The digital media chief disparages the idea that consumers
expect free content online, calling it “an accident of a historical moment that
will be corrected.”
According to Diller, we’re currently at the very earliest period of monetizing the Internet: “Right now, everyone’s at cross purposes, but that’s natural. At the beginning.” The solution, according to Diller, lies in combining the creative strengths of old media with the new formats of the online space.
For starters, he thinks many publications will start (or revert to) charging for content. “At some point, they are going to say: ‘We have no choice, we have to go behind a pay wall.'” That will of course shrink the size of audiences, but Diller doesn’t see that as a tragic flaw.
“It will happen. It is absolutely inevitable. There’s no way around it.
It’s going to happen. And some people will pay and some people won’t.”
IAC has seen revenue success in its varied portfolio of companies such
as Match, Citysearch, Vimeo, and Urbanspoon through a variety of models
that include advertising, subscription models and transactional costs.
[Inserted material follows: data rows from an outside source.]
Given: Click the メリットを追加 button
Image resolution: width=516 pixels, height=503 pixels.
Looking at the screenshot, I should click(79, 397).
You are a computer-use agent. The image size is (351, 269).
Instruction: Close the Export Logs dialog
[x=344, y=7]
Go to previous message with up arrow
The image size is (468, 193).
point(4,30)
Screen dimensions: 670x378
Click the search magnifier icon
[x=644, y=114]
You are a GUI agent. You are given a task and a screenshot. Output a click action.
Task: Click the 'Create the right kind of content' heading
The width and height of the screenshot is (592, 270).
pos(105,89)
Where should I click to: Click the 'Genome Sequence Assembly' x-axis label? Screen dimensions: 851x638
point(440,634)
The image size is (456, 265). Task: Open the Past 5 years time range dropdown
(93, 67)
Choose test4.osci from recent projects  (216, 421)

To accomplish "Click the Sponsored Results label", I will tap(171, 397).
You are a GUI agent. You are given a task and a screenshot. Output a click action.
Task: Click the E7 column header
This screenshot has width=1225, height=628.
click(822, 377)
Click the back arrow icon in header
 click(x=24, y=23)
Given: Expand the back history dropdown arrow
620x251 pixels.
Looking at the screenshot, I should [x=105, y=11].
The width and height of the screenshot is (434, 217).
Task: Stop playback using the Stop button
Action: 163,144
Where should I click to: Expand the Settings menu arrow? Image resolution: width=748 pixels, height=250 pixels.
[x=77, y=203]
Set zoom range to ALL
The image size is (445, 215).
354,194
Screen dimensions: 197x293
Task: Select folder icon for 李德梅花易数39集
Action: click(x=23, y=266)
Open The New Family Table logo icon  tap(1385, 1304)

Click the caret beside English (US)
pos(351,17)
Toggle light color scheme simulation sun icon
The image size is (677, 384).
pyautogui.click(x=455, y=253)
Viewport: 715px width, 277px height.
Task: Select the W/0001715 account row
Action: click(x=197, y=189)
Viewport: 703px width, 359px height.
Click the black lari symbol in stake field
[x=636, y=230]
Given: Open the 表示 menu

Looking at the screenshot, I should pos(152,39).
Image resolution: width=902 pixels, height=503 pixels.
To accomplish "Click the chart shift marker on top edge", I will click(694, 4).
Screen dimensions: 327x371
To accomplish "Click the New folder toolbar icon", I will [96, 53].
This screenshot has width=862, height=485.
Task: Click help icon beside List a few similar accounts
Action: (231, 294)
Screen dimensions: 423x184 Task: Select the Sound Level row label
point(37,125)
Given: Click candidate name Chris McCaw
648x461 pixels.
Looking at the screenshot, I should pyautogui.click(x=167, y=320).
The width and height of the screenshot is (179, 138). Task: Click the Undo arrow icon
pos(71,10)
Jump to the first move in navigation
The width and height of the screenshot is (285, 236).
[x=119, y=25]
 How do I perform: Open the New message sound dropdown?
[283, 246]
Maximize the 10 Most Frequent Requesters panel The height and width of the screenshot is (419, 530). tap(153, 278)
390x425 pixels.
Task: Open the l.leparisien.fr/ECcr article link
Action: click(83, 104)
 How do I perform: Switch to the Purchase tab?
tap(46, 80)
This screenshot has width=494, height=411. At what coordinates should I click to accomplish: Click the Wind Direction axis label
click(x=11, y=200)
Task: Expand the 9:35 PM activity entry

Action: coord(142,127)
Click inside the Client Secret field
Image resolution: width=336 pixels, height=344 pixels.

But one thing that does not interest Diller is display advertising, which he thinks has been crippled by the standardization process. Rather than buying 200×300 boxes, he thinks advertisers want more flexibility: “We may want institutional, we may want traffic, we may want transactions… the whole range for action versus impressions is only possible in Internet form.”
As creative talent fully migrates online, Diller envisions many more “contextual
sponsorships.” And Tina Brown, who heads the IAC backed Daily Beast concurs. She tells Econsultancy that “we’ve been going a different
route. We’re pursuing a new integrated ad model. For us, it’s more
about creative advertising and getting the user excited and more
The less than a year old Beast is still sorting out its business model, but Diller points to some other IAC owned properties to demonstrate the future of online revenue streams:
“Look at the iPhone. Thre are examples there. On Citysearch and Urbanspoon. When people come to those sites through the iPhone, we get paid. People are now getting paid for transactions.”
But will the gaming model prove successful for media companies and other content? Diller thinks so:
“What do you think a game is? A game is content.”